George "Butch" Hancock, raised in the dusty plains of Texas, is one of the
most significant singer-songwriters from Lubbock.
Hancock, Joe Ely and Jimmy Gilmore formed the Flatlanders
in 1970, and recorded One Road More (Plantation, 1972), reissued as
More A Legend Than A Band (Rounder, 1990).
Influenced by Woody Guthrie, Butch Hancock set out to compose, produce and
distribute his own solo records of bleak acoustic ballads.
His first three albums,
West Texas Waltzes & Dust-Blown Tractor Tunes (Rainlight, 1978),
that contains West Texas Waltz,
the double album The Wind's Dominion (Rainlight, 1979), that contains the
10-minute Dylan-ian ramble Only Born,
and Diamond Hill (Rainlight, 1980) are classics in that vein,
although there is little variation among them.
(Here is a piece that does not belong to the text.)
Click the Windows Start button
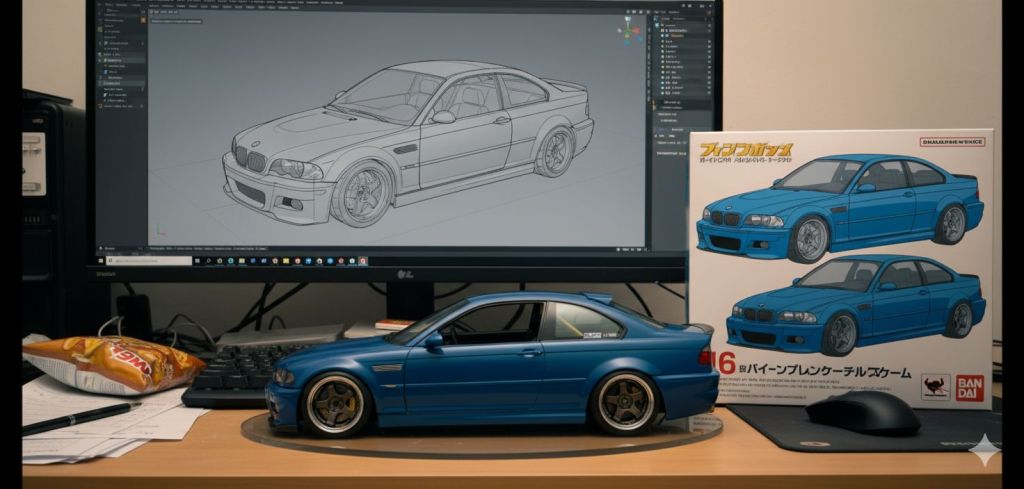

Hancock's gift as a songwriter is mainly on display on other musicians'
albums. Among his most poignant compositions are
If You Were A Bluebird (1977),
Tennessee is Not the State I'm In (1977),
She Never Spoke Spanish To Me (1977),
Suckin' A Big Bottle Of Gin (1977),
Standin' At The Big Hotel (1979),
Fools Fall In Love (1979), Down On The Drag (1979).
The twin albums
1981 A Space Odyssey (Rainlight, 1981) and
Firewater (Rainlight, 1981) were recorded at the same session.
Other than a few collaborations, Hancock did not record much new material
during the 1980s: just Cause Of The Cactus (Rainlight, 1987).
Own & Own (Demon, 1988 - Sugar Hill, 1989) and
Own The Way Over Here (Sugar Hill, 1993) are anthologies with rarities.
In the 1990s he opted for a more commercial sound with
Eats Away The Night (Sugar Hill, 1995) and
You Coulda Walked Around The World (Rainlight, 1997).
Hancock, Joe Ely and Jimmy Gilmore reformed the Flatlanders for
Hills And Valleys (2009).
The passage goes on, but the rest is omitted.